「ピッチの上では名前じゃなく、プレーが評価される」
この名言を残したのは、破天荒な言動と圧倒的な実力で世界中を魅了したズラタン・イブラヒモビッチ選手です。
ビッグネームが集う欧州のクラブで、彼が信じてきたのは「肩書き」ではなく、「自分のプレー」。
今回はこの言葉をヒントに、子どもが“自分らしさ”で勝負できるようになるには、親としてどう関わればよいのかを考えていきます。
なぜ今、“自分で勝負できる子”が求められるのか?
現代の子どもたちは、SNSやYouTubeなどを通じて、常に他人の活躍に触れています。
「あの子はすごい」「自分には無理かも」
そんなふうに、自分を見失いがちな時代だからこそ、“誰かと比べる”のではなく“自分の価値に気づく”ことが大切になります。
サッカーでも同じです。
有名選手の真似をすることから始まるのは自然なことですが、やがて必要なのは「自分はどんなプレーが得意か?」「自分らしさとは何か?」という視点です。
「プレーが評価される」という本質
子どもが「うまくなりたい」と思ったとき、憧れの選手を真似するのは素晴らしい第一歩です。
でも本当に評価されるのは、「その子自身のプレー」です。
例えば、
- 体が小さい子が、スピードやポジショニングで勝負する
- パワーがない子が、視野と判断力で味方を活かす
- 目立たない子が、地道な守備でチームを支える
どれも、本人にしかできない“プレーのかたち”です。
それに気づけるかどうかが、「自信」の芽になります。
自己肯定感を育てる親の声かけとは?
子どもが「誰かと比べて自信をなくす」ことは、どんな家庭でもよくあることです。
そんなときは、次のような声かけが効果的です。
- 「〇〇らしいプレーだったね」
- 「あの動き、自分で考えてやってたでしょ?」
- 「結果より、自分で工夫してやったのがすごいと思うよ」
このように、「自分で考えて行動したこと」や「その子ならではの視点」を認めてあげることが、自己肯定感を育てるカギになります。
「他人を追いかける」から「自分の軸を持つ」へ
子どもが成長する過程では、「あの子みたいになりたい」と思う気持ちが必ず出てきます。
それは悪いことではありません。むしろ、それをきっかけに努力が始まることも多いです。

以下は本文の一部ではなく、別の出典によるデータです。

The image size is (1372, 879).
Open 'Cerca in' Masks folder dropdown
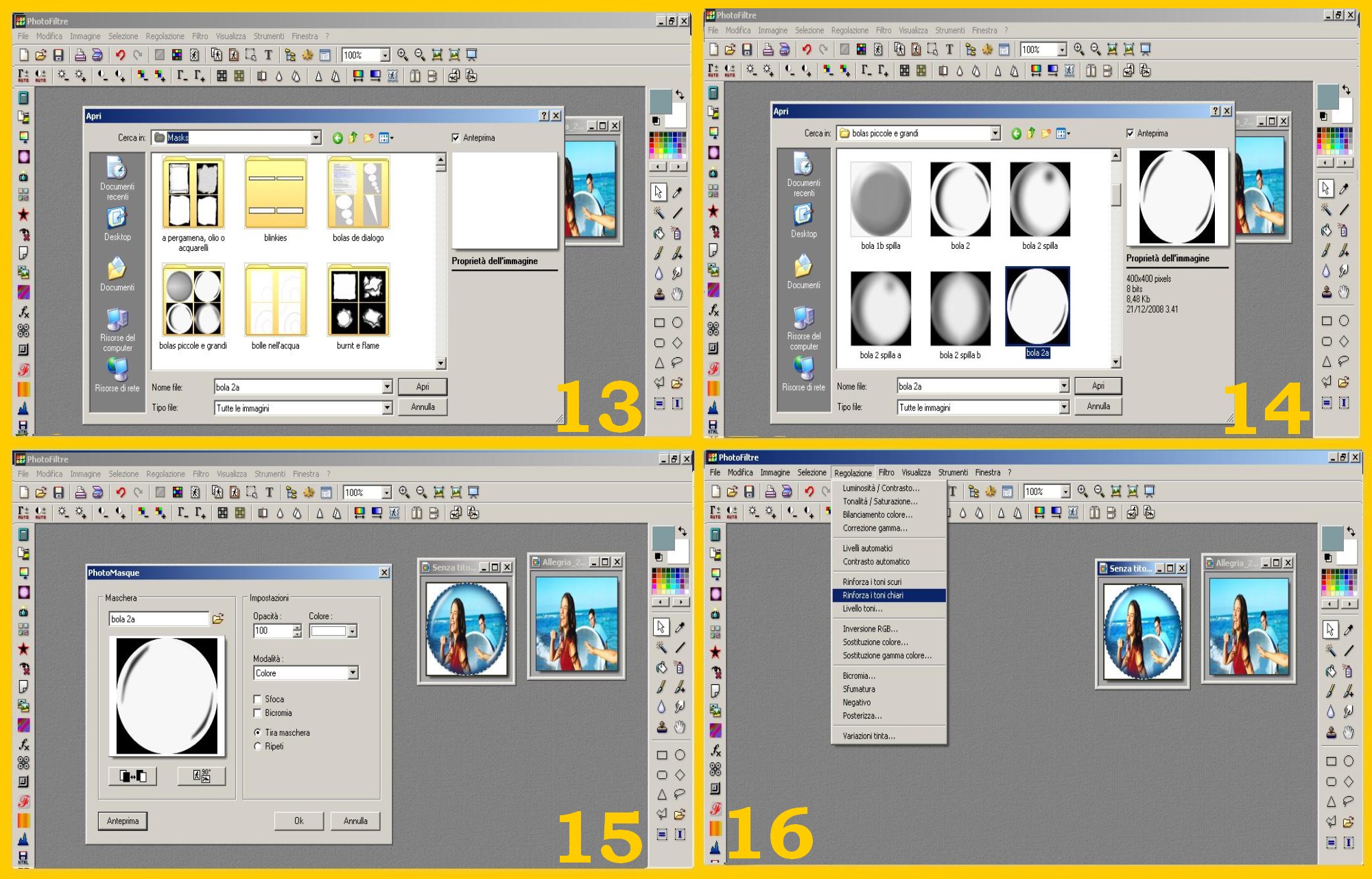point(316,138)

ただし、そこで終わってしまうと、「他人の評価に振り回される子」になってしまいます。
だからこそ、次のステップとして、
- 「自分には何ができるか?」
- 「自分の強みはどこにあるのか?」
- 「誰かと違っても、それは自分の個性」
といった視点を親が促すことが大切です。
成長の過程にある“葛藤”を一緒に越えていく
「なぜ自分はレギュラーじゃないのか?」
「どうしてチームで目立てないのか?」
そんな悩みが出てくるのは、むしろ本気で取り組んでいる証拠です。
そのときに大人ができることは、“答えを与える”のではなく、“一緒に考える”ことです。
- 「どうしたら自分の良さが活きるかな?」
- 「〇〇の強みって、どんなときに出てると思う?」
- 「あの場面、自分らしさを出せたと思う?」
こうした会話が、子どもに「自分で道を切り拓く感覚」を育てます。
おわりに ― “名前”に頼らず、“中身”で勝負する力を
ズラタン・イブラヒモビッチは、決して「完璧な選手」ではありません。
ですが、彼の持ち味は、誰よりも強く“自分を信じている”ところにあります。
「ピッチの上では名前じゃなく、プレーが評価される」
この言葉は、どんな子にも通じる真理です。
どんなに有名な選手の名前を背負っていても、最後に評価されるのは、その子の“中身”。
だからこそ、親としてできるのは、名前や結果に頼らず、「自分の力で勝負できる子ども」に育てていくこと。
その積み重ねが、サッカーだけでなく、人生を生き抜く大きな武器になるはずです。